- _How to complete this task_:
Filter the records for "agent" and keep each line that has it.

=== Material for the task ===

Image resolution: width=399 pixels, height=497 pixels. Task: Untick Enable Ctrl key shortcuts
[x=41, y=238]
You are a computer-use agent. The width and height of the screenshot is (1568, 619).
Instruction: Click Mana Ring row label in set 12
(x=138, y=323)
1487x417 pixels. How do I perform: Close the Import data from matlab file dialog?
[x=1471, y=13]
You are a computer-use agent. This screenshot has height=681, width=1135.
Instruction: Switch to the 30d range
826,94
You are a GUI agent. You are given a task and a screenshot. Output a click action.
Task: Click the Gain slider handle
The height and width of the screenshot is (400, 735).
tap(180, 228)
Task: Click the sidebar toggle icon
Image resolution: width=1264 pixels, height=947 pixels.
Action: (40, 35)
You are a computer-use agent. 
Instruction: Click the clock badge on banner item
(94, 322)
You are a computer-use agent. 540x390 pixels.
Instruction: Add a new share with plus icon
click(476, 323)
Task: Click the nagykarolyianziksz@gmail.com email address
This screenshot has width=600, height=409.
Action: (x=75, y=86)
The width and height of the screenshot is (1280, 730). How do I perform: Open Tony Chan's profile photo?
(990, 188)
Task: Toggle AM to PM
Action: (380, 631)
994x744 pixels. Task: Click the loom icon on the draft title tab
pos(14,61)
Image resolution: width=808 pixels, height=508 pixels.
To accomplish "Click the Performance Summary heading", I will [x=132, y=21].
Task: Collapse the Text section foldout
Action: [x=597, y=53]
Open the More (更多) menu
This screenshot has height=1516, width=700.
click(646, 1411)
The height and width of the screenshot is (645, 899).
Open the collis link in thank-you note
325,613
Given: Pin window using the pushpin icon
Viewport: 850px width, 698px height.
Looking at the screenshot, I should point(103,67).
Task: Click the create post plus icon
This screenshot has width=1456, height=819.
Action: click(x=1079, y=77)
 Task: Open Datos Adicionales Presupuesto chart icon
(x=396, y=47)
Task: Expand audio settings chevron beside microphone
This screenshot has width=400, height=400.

===

- _Solution to the exercise_:
You are a computer-use agent. The width and height of the screenshot is (1568, 619).
You are a computer-use agent. This screenshot has height=681, width=1135.
You are a GUI agent. You are given a task and a screenshot. Output a click action.
You are a computer-use agent. 
You are a computer-use agent. 540x390 pixels.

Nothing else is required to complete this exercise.